Al-Mohamed also lobbied for the Matthew Shepard and James Byrd Jr. Hate Crimes Prevention Act and, though it did not pass, the Employment Non-Discrimination Act, which she fought to make trans-inclusive.

In 2022, Al-Mohamed was detailed for 1 year to the White House as Director of Disability Policy. There, she worked on expanding competitive integrated employment opportunities for people with disabilities, increasing funding for school-based support services for disabled children and their families, and overseeing the release of guidance to avoid discriminatory school discipline. Al-Mohamed provided language to strengthen supports for home care workforce, and for the National Action Plan for Long Covid as well as disability language for the White House Blueprint for Addressing the Maternal Health Crisis and the Blueprint for an AI Bill of Rights. Among her other activities was implementing efforts to advance diversity, equity, inclusion, and accessibility (DEIA), including specifically highlighting work of the Biden-Harris Administration to support Black disabled Americans. And although the final rule only appeared in the Federal Register on March 27, 2024, Al-Mohamed spearheaded the effort to omit food from in-kind support and maintenance calculations for Supplemental Security recipients, as well as other SSI enhancements.

As of 2020, Al-Mohamed works for the Occupational Safety and Health Administration under the US Department of Labor. One of her major projects with the department has been the Add Us In initiative to increase the employment of disabled individuals through work with small business associations. She also serves in the US Coast Guard Auxiliary and the Montgomery County Commission on People with Disabilities.

In the past, Al-Mohamed worked with the American Psychological Association and the American Council of the Blind.

==Writing and filmmaking==
Al-Mohamed is a founding member of FWD-Doc, a non-profit organization which supports disabled filmmakers and entertainment industry workers. Other co-founders include Jim LeBrecht, Alysa Nahmias and Lindsey Dryden.

Since 2007, she has hosted the Day in Washington podcast about disability policy.

She has written the young adult novel Baba Ali and the Clockwork Djinn, and has published short stories in various magazines.

=== Filmmaking ===
She directed the Civil War documentary The Invalid Corps, about the contributions of disabled veterans. The Invalid Corps was accepted to the American Presidents Film and Literary Festival in 2019.

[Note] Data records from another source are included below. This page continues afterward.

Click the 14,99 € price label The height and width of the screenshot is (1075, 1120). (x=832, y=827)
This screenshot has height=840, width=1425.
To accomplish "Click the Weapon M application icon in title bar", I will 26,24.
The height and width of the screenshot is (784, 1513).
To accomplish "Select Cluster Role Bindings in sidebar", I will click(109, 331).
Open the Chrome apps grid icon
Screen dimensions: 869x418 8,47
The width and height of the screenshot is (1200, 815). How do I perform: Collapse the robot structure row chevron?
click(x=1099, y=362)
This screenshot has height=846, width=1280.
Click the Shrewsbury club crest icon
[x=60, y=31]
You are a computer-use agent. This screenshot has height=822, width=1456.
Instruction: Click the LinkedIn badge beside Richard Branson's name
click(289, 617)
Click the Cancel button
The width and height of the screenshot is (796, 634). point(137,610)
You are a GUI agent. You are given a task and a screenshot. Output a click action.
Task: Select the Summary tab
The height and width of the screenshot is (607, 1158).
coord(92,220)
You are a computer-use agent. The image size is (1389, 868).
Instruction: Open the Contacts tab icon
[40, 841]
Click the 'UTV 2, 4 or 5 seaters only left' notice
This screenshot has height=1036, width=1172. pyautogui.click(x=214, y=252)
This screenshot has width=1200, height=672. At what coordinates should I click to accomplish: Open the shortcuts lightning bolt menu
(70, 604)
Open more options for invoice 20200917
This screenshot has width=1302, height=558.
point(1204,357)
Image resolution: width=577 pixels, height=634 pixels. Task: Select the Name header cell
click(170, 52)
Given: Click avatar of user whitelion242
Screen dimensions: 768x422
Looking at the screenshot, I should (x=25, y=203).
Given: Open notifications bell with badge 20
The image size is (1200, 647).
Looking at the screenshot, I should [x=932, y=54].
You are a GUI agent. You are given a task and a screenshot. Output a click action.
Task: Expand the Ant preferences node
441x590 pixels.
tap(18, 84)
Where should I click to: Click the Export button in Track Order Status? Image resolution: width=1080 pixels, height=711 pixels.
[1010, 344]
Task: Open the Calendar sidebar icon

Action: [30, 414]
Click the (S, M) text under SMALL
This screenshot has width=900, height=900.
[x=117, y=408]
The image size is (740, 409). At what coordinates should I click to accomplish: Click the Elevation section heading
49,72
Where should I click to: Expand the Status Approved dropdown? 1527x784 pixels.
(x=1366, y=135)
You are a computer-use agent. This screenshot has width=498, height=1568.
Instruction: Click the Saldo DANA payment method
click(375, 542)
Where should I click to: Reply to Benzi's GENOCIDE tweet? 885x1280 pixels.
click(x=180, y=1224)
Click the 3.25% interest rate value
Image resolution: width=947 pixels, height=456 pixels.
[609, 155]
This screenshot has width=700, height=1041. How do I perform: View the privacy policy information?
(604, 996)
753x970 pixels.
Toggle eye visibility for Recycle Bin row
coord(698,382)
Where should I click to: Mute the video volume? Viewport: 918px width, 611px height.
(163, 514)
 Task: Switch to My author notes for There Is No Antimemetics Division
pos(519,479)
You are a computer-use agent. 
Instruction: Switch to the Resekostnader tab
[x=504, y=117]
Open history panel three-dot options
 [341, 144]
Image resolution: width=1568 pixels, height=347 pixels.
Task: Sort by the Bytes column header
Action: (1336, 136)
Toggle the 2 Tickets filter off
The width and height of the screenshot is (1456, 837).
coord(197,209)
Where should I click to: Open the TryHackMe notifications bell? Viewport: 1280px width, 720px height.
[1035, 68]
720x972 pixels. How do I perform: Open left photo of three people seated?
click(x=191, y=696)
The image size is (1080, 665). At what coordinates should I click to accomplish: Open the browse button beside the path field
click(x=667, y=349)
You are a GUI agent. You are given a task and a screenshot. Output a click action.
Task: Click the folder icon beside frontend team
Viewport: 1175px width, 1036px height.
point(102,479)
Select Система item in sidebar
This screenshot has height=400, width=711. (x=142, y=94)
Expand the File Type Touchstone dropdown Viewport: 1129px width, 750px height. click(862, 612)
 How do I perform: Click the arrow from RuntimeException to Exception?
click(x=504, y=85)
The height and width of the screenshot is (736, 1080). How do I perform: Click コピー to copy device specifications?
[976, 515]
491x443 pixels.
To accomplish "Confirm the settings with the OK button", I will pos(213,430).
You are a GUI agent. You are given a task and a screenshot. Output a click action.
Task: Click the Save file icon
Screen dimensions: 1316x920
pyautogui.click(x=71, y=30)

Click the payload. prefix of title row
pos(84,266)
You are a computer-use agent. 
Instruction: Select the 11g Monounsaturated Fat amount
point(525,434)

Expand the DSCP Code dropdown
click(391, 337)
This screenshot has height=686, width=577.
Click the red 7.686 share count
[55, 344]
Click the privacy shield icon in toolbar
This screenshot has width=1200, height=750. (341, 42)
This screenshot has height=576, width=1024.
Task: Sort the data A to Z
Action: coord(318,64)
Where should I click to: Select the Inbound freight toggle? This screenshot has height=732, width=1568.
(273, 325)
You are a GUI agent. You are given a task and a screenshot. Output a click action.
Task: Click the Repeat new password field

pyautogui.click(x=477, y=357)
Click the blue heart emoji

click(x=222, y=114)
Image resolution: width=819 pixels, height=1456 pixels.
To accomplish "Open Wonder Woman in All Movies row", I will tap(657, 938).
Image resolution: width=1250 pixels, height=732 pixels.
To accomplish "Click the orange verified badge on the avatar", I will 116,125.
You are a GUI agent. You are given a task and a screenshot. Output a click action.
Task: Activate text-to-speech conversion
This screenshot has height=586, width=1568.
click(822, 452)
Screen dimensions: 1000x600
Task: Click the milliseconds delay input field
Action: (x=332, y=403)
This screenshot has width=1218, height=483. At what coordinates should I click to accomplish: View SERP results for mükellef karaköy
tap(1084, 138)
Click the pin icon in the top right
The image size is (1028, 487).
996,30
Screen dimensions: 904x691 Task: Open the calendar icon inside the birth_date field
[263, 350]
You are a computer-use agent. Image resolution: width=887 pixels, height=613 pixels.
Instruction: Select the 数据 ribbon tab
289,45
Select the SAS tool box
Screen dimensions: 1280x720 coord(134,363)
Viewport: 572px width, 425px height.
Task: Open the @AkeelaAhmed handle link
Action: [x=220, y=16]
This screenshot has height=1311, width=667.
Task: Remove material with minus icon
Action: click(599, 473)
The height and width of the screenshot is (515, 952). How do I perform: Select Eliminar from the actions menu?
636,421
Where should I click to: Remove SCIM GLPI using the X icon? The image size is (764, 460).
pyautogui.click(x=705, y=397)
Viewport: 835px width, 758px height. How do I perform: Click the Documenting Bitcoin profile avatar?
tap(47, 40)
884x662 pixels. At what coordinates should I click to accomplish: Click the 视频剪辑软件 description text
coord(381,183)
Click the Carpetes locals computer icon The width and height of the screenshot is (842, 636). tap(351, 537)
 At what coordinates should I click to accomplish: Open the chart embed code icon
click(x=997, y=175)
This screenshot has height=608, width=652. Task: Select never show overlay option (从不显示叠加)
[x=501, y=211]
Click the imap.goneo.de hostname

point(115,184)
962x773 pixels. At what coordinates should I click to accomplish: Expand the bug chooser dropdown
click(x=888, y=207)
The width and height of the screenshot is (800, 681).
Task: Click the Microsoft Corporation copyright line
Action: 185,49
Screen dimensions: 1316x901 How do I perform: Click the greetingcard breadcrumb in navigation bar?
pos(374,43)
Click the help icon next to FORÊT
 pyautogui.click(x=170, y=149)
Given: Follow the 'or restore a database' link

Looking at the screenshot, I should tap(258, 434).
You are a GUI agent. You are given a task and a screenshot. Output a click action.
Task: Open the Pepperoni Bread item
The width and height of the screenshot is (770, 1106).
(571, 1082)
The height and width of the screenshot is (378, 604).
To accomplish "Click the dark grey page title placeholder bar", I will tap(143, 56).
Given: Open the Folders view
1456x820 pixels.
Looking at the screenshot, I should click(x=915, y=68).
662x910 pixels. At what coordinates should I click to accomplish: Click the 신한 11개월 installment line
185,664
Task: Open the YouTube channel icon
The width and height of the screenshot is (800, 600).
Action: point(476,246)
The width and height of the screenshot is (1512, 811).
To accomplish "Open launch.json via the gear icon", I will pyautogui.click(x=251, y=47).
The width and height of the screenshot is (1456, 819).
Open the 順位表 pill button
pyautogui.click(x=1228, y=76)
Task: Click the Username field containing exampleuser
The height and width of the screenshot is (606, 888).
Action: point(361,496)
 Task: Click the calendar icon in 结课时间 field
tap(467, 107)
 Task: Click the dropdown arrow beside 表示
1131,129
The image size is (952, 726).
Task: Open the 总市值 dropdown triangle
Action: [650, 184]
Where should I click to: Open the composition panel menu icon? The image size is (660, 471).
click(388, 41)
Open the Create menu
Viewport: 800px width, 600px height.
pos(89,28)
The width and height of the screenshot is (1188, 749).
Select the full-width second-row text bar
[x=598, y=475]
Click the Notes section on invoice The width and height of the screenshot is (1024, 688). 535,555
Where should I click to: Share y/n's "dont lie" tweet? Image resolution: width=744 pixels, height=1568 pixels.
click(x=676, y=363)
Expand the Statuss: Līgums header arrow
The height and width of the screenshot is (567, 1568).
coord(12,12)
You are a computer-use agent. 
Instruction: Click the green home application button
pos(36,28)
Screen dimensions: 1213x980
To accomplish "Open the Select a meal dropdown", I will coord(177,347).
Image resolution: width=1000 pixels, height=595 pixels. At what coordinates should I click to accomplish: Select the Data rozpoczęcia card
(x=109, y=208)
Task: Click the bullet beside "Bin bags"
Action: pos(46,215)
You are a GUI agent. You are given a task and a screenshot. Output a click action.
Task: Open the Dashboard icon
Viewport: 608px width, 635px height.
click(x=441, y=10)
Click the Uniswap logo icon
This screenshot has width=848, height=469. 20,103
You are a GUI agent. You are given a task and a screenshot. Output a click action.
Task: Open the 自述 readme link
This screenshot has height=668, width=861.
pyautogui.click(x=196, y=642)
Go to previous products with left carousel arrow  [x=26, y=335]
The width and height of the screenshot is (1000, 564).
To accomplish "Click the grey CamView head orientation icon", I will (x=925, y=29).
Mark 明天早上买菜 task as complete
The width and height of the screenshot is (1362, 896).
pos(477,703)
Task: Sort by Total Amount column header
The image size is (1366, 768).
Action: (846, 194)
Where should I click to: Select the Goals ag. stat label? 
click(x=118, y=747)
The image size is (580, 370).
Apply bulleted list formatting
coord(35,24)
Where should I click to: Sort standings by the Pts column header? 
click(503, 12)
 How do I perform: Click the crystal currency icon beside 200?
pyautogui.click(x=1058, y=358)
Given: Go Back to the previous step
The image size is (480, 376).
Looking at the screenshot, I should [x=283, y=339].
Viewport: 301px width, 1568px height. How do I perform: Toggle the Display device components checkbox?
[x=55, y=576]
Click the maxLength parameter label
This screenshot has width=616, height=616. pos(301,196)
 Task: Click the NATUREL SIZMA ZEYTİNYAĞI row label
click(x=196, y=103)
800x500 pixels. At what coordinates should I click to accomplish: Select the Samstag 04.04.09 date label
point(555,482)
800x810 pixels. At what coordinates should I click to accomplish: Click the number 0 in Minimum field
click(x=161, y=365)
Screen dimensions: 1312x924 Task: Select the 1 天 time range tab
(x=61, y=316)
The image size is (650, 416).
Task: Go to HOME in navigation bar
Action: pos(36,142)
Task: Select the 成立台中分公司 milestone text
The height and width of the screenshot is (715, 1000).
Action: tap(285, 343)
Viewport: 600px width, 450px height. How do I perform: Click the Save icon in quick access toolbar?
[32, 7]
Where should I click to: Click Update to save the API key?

She was a producer of the 2024 UNSEEN. She is also a creator of Renegades, a docu-series about disabled leaders in history, which is set to release on American Masters/PBS digital in October 2024.

== Recognition ==

- 2021 Documentary New Leader (FWD-Doc)
- 2022 Original Voices Fellowship member (NBC)
- 2023 D-30 Disability Impact List (Diversability)

== Personal life ==
As of 2024, Al-Mohamed lives in Silver Spring, Maryland with her wife, daughter, and guide dog.